▶ WHAT IS REQUIRED: Reproduce the listing below line for line, without changing anything.
--- Start of ENTRIES PROVIDED ---
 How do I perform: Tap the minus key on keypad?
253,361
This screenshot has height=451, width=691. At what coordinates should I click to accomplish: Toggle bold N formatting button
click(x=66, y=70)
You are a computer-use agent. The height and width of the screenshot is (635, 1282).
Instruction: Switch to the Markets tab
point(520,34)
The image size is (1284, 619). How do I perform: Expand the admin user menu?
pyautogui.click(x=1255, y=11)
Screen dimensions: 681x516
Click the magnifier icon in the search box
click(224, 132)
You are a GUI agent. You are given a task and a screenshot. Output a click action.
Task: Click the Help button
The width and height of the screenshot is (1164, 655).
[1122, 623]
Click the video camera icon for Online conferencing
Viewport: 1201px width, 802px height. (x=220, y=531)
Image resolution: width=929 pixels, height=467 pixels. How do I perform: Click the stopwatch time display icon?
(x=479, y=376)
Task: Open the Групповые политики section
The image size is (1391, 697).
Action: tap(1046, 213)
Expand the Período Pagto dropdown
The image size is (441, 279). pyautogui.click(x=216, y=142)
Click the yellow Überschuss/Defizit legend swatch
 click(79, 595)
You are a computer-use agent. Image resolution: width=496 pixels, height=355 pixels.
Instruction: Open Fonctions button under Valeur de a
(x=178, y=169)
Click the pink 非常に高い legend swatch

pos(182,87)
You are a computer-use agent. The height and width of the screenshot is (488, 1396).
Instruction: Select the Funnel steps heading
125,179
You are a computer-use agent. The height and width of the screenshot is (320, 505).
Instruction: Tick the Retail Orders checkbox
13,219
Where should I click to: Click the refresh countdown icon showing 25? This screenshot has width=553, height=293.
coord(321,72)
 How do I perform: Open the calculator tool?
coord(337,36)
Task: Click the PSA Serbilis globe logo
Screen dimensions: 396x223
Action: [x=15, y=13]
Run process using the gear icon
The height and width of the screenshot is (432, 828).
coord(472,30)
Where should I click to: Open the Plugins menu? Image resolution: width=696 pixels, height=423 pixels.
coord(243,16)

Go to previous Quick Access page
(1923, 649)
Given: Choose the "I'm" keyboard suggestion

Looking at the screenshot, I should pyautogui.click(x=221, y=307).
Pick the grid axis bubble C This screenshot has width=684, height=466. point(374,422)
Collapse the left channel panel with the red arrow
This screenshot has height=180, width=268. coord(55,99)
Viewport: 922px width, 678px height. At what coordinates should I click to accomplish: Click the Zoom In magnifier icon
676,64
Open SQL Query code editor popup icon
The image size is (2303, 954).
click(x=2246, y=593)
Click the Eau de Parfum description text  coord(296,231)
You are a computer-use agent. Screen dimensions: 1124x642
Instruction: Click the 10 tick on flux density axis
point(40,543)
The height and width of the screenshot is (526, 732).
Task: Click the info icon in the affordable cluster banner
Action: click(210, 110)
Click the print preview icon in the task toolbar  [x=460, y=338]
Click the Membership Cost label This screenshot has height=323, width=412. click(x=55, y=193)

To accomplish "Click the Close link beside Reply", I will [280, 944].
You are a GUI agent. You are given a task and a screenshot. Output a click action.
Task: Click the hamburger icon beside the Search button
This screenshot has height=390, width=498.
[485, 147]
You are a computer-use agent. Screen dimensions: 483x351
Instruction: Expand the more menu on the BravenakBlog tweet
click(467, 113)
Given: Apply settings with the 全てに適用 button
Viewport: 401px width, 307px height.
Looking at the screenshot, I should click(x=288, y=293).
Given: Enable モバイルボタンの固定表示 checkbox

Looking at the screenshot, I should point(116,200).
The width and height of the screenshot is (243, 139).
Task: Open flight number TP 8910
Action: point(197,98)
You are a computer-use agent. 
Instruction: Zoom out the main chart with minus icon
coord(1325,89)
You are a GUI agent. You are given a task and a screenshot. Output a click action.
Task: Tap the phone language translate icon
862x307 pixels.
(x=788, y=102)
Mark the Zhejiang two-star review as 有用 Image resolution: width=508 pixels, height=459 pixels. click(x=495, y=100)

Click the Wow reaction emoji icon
--- End of ENTRIES PROVIDED ---
▶ OUTPUT:
 How do I perform: Tap the minus key on keypad?
253,361
This screenshot has height=451, width=691. At what coordinates should I click to accomplish: Toggle bold N formatting button
click(x=66, y=70)
You are a computer-use agent. The height and width of the screenshot is (635, 1282).
Instruction: Switch to the Markets tab
point(520,34)
The image size is (1284, 619). How do I perform: Expand the admin user menu?
pyautogui.click(x=1255, y=11)
Screen dimensions: 681x516
Click the magnifier icon in the search box
click(224, 132)
You are a GUI agent. You are given a task and a screenshot. Output a click action.
Task: Click the Help button
The width and height of the screenshot is (1164, 655).
[1122, 623]
Click the video camera icon for Online conferencing
Viewport: 1201px width, 802px height. (x=220, y=531)
Image resolution: width=929 pixels, height=467 pixels. How do I perform: Click the stopwatch time display icon?
(x=479, y=376)
Task: Open the Групповые политики section
The image size is (1391, 697).
Action: tap(1046, 213)
Expand the Período Pagto dropdown
The image size is (441, 279). pyautogui.click(x=216, y=142)
Click the yellow Überschuss/Defizit legend swatch
 click(79, 595)
You are a computer-use agent. Image resolution: width=496 pixels, height=355 pixels.
Instruction: Open Fonctions button under Valeur de a
(x=178, y=169)
Click the pink 非常に高い legend swatch

pos(182,87)
You are a computer-use agent. The height and width of the screenshot is (488, 1396).
Instruction: Select the Funnel steps heading
125,179
You are a computer-use agent. The height and width of the screenshot is (320, 505).
Instruction: Tick the Retail Orders checkbox
13,219
Where should I click to: Click the refresh countdown icon showing 25? This screenshot has width=553, height=293.
coord(321,72)
 How do I perform: Open the calculator tool?
coord(337,36)
Task: Click the PSA Serbilis globe logo
Screen dimensions: 396x223
Action: [x=15, y=13]
Run process using the gear icon
The height and width of the screenshot is (432, 828).
coord(472,30)
Where should I click to: Open the Plugins menu? Image resolution: width=696 pixels, height=423 pixels.
coord(243,16)

Go to previous Quick Access page
(1923, 649)
Given: Choose the "I'm" keyboard suggestion

Looking at the screenshot, I should pyautogui.click(x=221, y=307).
Pick the grid axis bubble C This screenshot has width=684, height=466. point(374,422)
Collapse the left channel panel with the red arrow
This screenshot has height=180, width=268. coord(55,99)
Viewport: 922px width, 678px height. At what coordinates should I click to accomplish: Click the Zoom In magnifier icon
676,64
Open SQL Query code editor popup icon
The image size is (2303, 954).
click(x=2246, y=593)
Click the Eau de Parfum description text  coord(296,231)
You are a computer-use agent. Screen dimensions: 1124x642
Instruction: Click the 10 tick on flux density axis
point(40,543)
The height and width of the screenshot is (526, 732).
Task: Click the info icon in the affordable cluster banner
Action: click(210, 110)
Click the print preview icon in the task toolbar  [x=460, y=338]
Click the Membership Cost label This screenshot has height=323, width=412. click(x=55, y=193)

To accomplish "Click the Close link beside Reply", I will [280, 944].
You are a GUI agent. You are given a task and a screenshot. Output a click action.
Task: Click the hamburger icon beside the Search button
This screenshot has height=390, width=498.
[485, 147]
You are a computer-use agent. Screen dimensions: 483x351
Instruction: Expand the more menu on the BravenakBlog tweet
click(467, 113)
Given: Apply settings with the 全てに適用 button
Viewport: 401px width, 307px height.
Looking at the screenshot, I should click(x=288, y=293).
Given: Enable モバイルボタンの固定表示 checkbox

Looking at the screenshot, I should point(116,200).
The width and height of the screenshot is (243, 139).
Task: Open flight number TP 8910
Action: point(197,98)
You are a computer-use agent. 
Instruction: Zoom out the main chart with minus icon
coord(1325,89)
You are a GUI agent. You are given a task and a screenshot. Output a click action.
Task: Tap the phone language translate icon
862x307 pixels.
(x=788, y=102)
Mark the Zhejiang two-star review as 有用 Image resolution: width=508 pixels, height=459 pixels. click(x=495, y=100)

Click the Wow reaction emoji icon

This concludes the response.